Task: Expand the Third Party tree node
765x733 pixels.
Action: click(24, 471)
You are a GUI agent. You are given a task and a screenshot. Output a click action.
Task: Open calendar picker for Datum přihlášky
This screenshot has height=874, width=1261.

··········

» EXERCISE DETAILS: Give the number of lines in the records that contain the word "screenshot", and write nothing else.

» SOLUTION TO THE PROBLEM: 2